[Records taken from a collection]
** begin **
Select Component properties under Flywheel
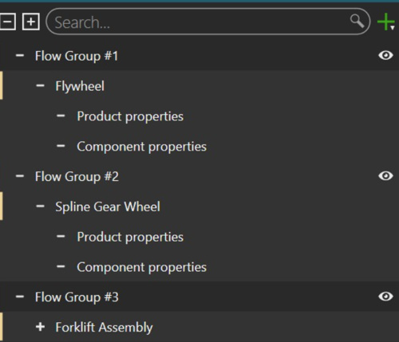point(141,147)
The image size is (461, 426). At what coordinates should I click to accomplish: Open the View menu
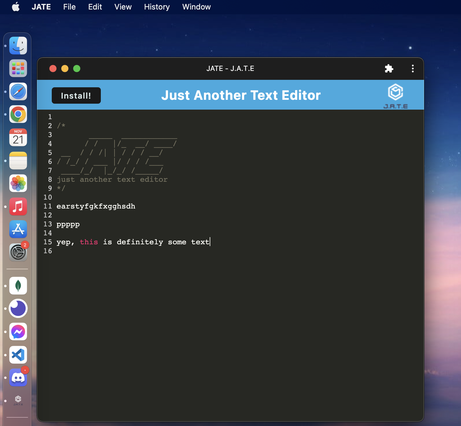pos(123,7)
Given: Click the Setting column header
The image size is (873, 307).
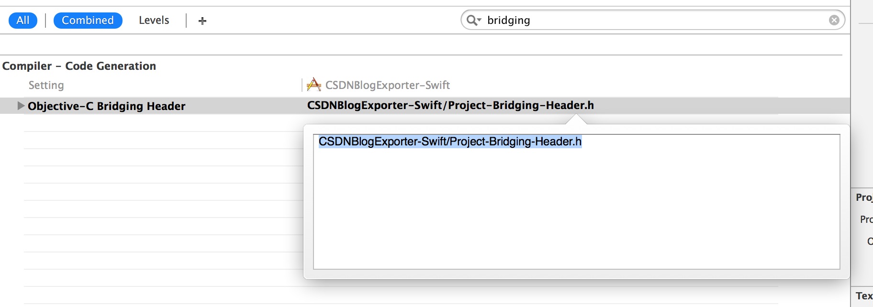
** end **
## [Short task]
Please rewrite all of the material above, replacing "image size" with "screenshot size" and keeping everything else unchanged. Leave the pictures out of your answer.

## [Output]
Select Component properties under Flywheel
point(141,147)
The screenshot size is (461, 426). At what coordinates should I click to accomplish: Open the View menu
pos(123,7)
Given: Click the Setting column header
The screenshot size is (873, 307).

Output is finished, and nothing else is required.